That's not a bad idea. Let us know if it works for you.


- Merg

Sent from my iPhone using DBSTalk mobile app


----------



## shermanator (Nov 29, 2011)

Same problem here. Had an HR44-500 installed to replace an ill HR34 yesterday. Whole home is set to "allow". Genie 100% functional with the other receivers. Apps do not work and still show the old HR34 receiver as the Living room unit. Unable to validate the entered IP address. DTV website has the unit correctly identified but says it's not connected to the internet eventhough the unit says and acts like it is. Tried all the usual log offs and reboots without success. Is this something that has just popped up or has it been ongoing with the HR44?
Thanks


----------



## BosFan (Sep 28, 2009)

I am having the same issue with my iPad as well after I had an HR23 fail and it was replaced with same model and same name. External devices are allowed and I manually put in the IP on the iPad app. Cannot find a way to delete the "old" STB and add the new one in the app.


----------



## The Merg (Jun 24, 2007)

shermanator said:


> Same problem here. Had an HR44-500 installed to replace an ill HR34 yesterday. Whole home is set to "allow". Genie 100% functional with the other receivers. Apps do not work and still show the old HR34 receiver as the Living room unit. Unable to validate the entered IP address. DTV website has the unit correctly identified but says it's not connected to the internet eventhough the unit says and acts like it is. Tried all the usual log offs and reboots without success. Is this something that has just popped up or has it been ongoing with the HR44?
> Thanks


We've only started seeing posts on this issue in the last few days, so it might have something to do with DirecTV and how the receivers are being activated. All the reports so far had to do with HR44's, however, BosFan is the first that is of a HR2x, which leads me to believe it is an issue on DirecTV's end.
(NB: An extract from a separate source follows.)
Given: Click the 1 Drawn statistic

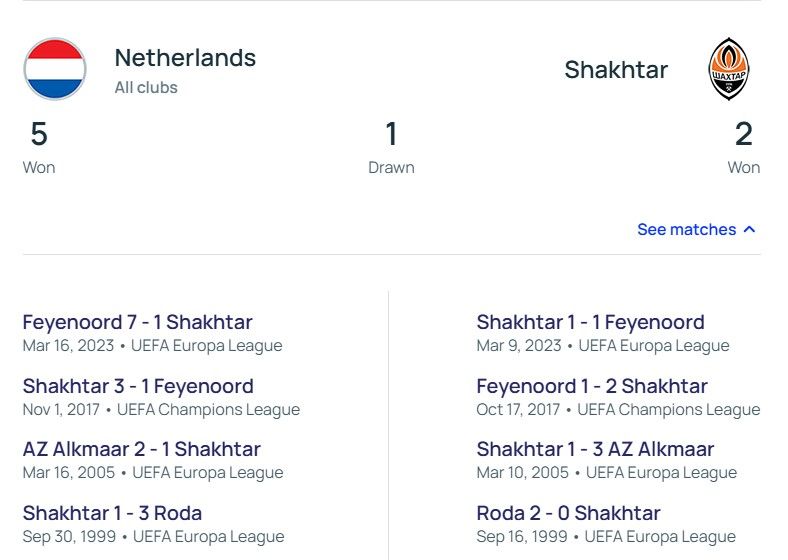Looking at the screenshot, I should tap(391, 145).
Try contacting DirecTV and see if they will deactivate and then reactivate the problem receiver. There might be something on their backend that even though the website is showing the correct receivers being active, the system still thinks the old receiver is still active. You can try verifying with them that the old receiver really has been deactivated.

- Merg


----------



## peds48 (Jan 11, 2008)

We've only started seeing posts on this issue in the last few days, so it might have something to do with DirecTV and how the receivers are being activated. All the reports so far had to do with HR44's, however, BosFan is the first that is of a HR2x, which leads me to believe it is an issue on DirecTV's end.
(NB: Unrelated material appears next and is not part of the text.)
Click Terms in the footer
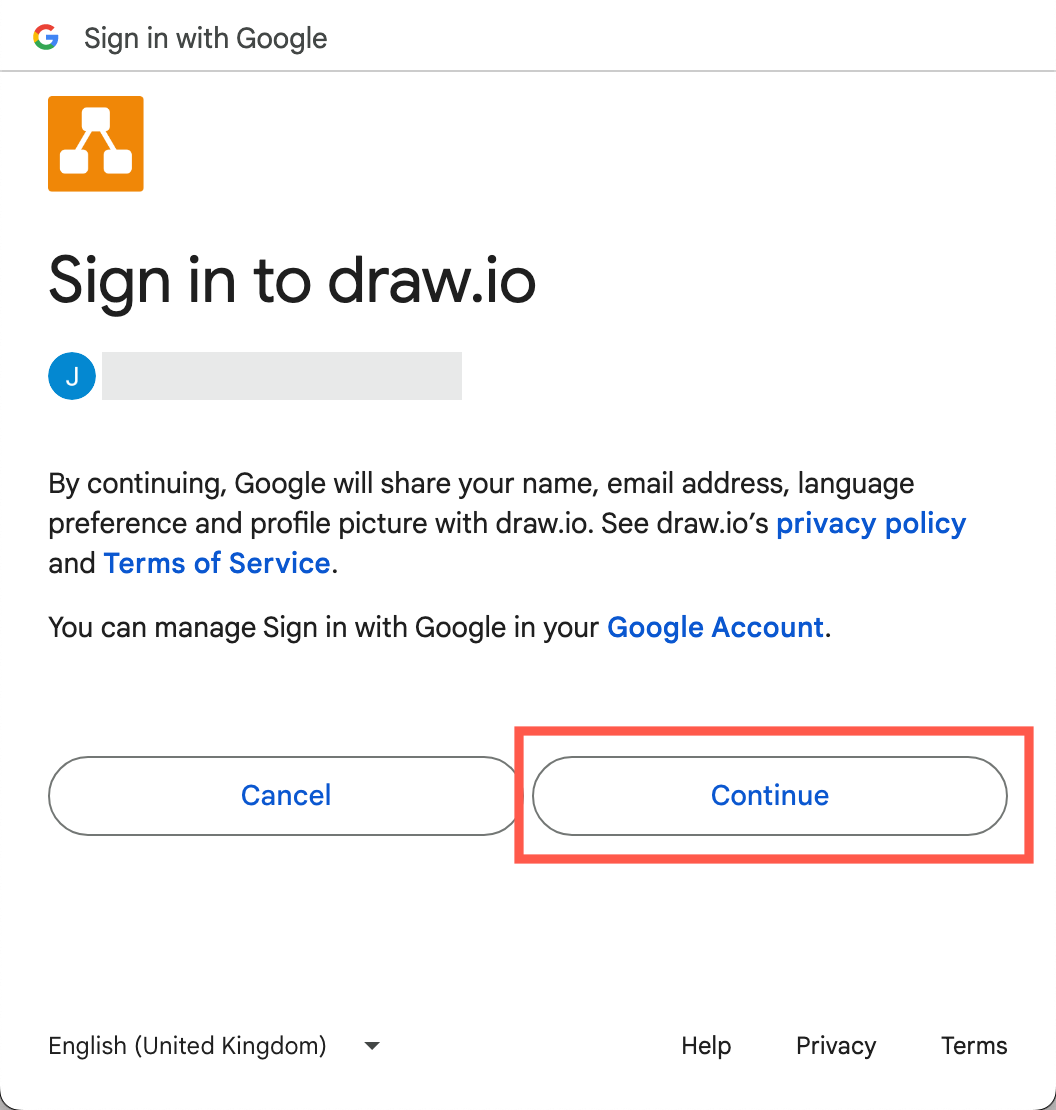The width and height of the screenshot is (1056, 1110). (x=974, y=1045)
Try contacting DirecTV and see if they will deactivate and then reactivate the problem receiver. There might be something on their backend that even though the website is showing the correct receivers being active, the system still thinks the old receiver is still active. You can try verifying with them that the old receiver really has been deactivated.

- Merg
Yes, there has been many post about this over at DirecTV forums as well. at this time it points to a DirecTV issue


----------



## The Merg (Jun 24, 2007)

http://www.dbstalk.com/topic/206920-deactivated-receivers-listed-in-apps-issuesdiscussion/

- Merg


----------



## ssabripo (May 11, 2007)

Steve said:


> I know! :lol:





The Merg said:


> The OP keeps avoiding that question... :lol:
> 
> - Merg
> 
> Sent from my iPhone using DBSTalk mobile app


Yes guys, I said it earlier yesterday, I checked, and everything is set to "Allow".

I'm stumped


----------



## Steve (Aug 22, 2006)

ssabripo said:


> Yes guys, I said it earlier yesterday, I checked, and everything is set to "Allow".


Missed that. Sorry!



> I'm stumped


You're not alone: http://www.dbstalk.com/topic/206907-upgraded-to-hr44-700-but-ios-apps-cannot-see-the-receiver-please-help/page-2#entry3166675

http://www.dbstalk.com/topic/206895-hr44-issues-with-ipad-app-and-geniego/#entry3166254


----------



## ssabripo (May 11, 2007)

Steve said:


> You're not alone: http://www.dbstalk.com/topic/206920-deactivated-receivers-listed-in-apps-issuesdiscussion/#entry3166681


well, I just checked my HD equipment list again, and as another poster pointed out, out of the blue it just showed up as "connected" now to internet, but apps still not seeing the receiver.

WHAT. THE. F*CK!!!! :bang


----------



## bver (Aug 7, 2013)

I'm having a similar issue...see here: http://www.dbstalk.com/topic/206926-ipad-and-iphone-app-cannot-find-hr44-receiver-and-displays-wrong-location-names/

On direct.com, my HR44 was showing as not connected (even though it was). All of a sudden, it appeared on the website today as connected. I still cannot connect from my iOS apps, though.


----------



## The Merg (Jun 24, 2007)

Hey guys,

Post over in the other thread that I linked to above. Let's get everyone who has this issue posting in the same thread.


- Merg

Sent from my iPhone using DBSTalk mobile app


----------



## cfjones3 (Aug 7, 2013)

I AM HAVING THE EXACT SAME ISSUE!... I "upgraded" to the genie HR44-700 this past weekend and have not been able to locate the new receiver on my iPhone or iPad app!!! The receiver IS DEFINITELY connected to my home wireless network!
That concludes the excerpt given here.